The five SNPs that reached statistical significance in our analyses (Q-1, S1, S2, V-1 and V4) were among SNPs that were reported to be significant in the initial report by Van Eerdewegh and coworkers. Furthermore, the allele frequency in both controls and cases are comparable between this report and Van Eerdewegh (cases having COPD and asthma, respectively, Table 4). Frequencies of S2, V-1 and V4 were also comparable to Howard et al [9]. However, the risk alleles in our study were opposite to what were reported by Simpson and van Diemen [16, 17]. These five SNPs are confined to two regions in ADAM33 gene (one containing Q-1, S1 and S2 and the other containing V-1 and V4). SNPs Q-1, S1 and S2 are in a block and SNP V-1, although more than 2 kb apart, has high LD measurements (D' = 1 and 0.39 ≤ r2 ≤ 0.90) with the SNPs in this block. SNP V4 is neither in a block with its neighboring SNP V1 nor in LD with either of Q-1, S1 or S2. Furthermore, SNP V4 was not associated with any of the lung function measurements. With regard to location and function, SNPs Q-1 and V-1 are in intronic regions, S1 is a non-synonymous and S2 is a synonymous SNP. It is of importance that haplotype analysis showed that S1 was present in 6 out of 13 significant haplotypes. Three of the six haplotypes containing S1 had a frequency of more than 70%, unlike any other SNP. Additionally, S1 was the only SNP whose association with residual volume approached significance (p < 0.07) in a subset of the studied population. While it is possible that Q-1 and V-1 have some effect on mRNA splicing, we hypothesize that S1 accounts for the association with COPD. However, definitive identification of the specific SNP associated with COPD requires functional analysis.

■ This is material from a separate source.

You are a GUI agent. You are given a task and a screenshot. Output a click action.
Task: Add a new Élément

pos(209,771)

Table 4 Comparison of minor allele frequencies between the current study and the original report on ADAM33

There is some functional data on ADAM33 protein. For example, Foley et al [28]. reported that the ADAM33 mRNA expression was significantly higher in both moderate and severe asthma compared with mild asthma and controls(p < 0.05). Additionally, immunostaining for ADAM33 was increased in the epithelium, submucosal cells, and smooth muscle in severe asthma compared with mild disease and controls and in bronchial bud during airway morphogenesis. ADAM33 is a disintegrin within the metalloproteinase family. Its association with fetal lung morphogenesis and accelerated rate of decline in FEV1 in adults suggests a role in airway remodeling. Hypothesized mechanisms include release or activation of growth factors and facilitation of migration of fibroblasts or inflammatory cells through the matrix. The trend towards association of ADAM33 with RV is consistent with a role for ADAM33 in airway remodeling that will require study with larger numbers to confirm.

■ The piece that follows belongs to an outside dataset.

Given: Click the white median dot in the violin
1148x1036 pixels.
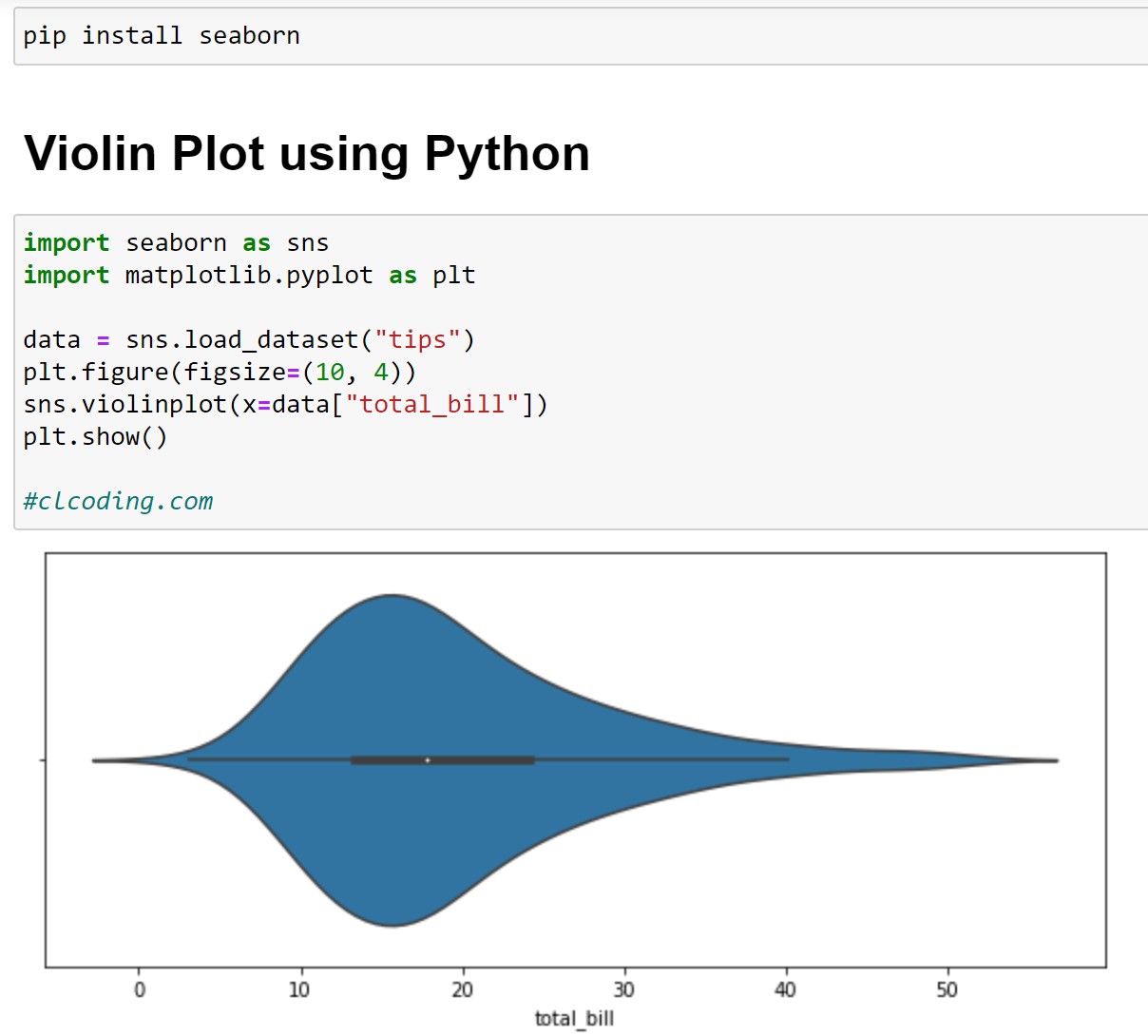Looking at the screenshot, I should click(428, 760).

Unique strengths of this study were having the proper control subjects, i.e. smokers susceptible to develop COPD, and a thorough SNP panel. A limitation of our study was that we did not formally test for population stratification.

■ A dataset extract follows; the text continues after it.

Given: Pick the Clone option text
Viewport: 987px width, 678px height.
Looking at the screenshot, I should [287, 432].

In summary, we evaluated a well characterized group of cases and controls who were long term tobacco smokers and comprehensively genotyped them for ADAM33 variation. Five polymorphisms: Q-1, S1, S2, V-1 and V4 in ADAM33 were associated with COPD. When we applied Bonferroni correction, only SNPs S1 and V-1 hold statistical significance. SNPs Q-1, S1 and S2 were within 500 bp and in a haplotype block. SNP V-1 was 2 kb apart from this block but revealed high linkage disequilibrium measurements with this block. These four SNPs (Q-1, S1, S2 and V-1) were also associated with lung function measurements. SNP V4 was neither linked to the other four SNPs nor was it associated with lung function. Based on these data and the fact that S1 is a non-synonymous SNP (Isoleucine → Valine), studies to assess the functional significance of this amino acid change in the ADAM33 protein and other functional assays are necessary to understand the biologic basis for the association of ADAM33 variation and obstructive pulmonary diseases.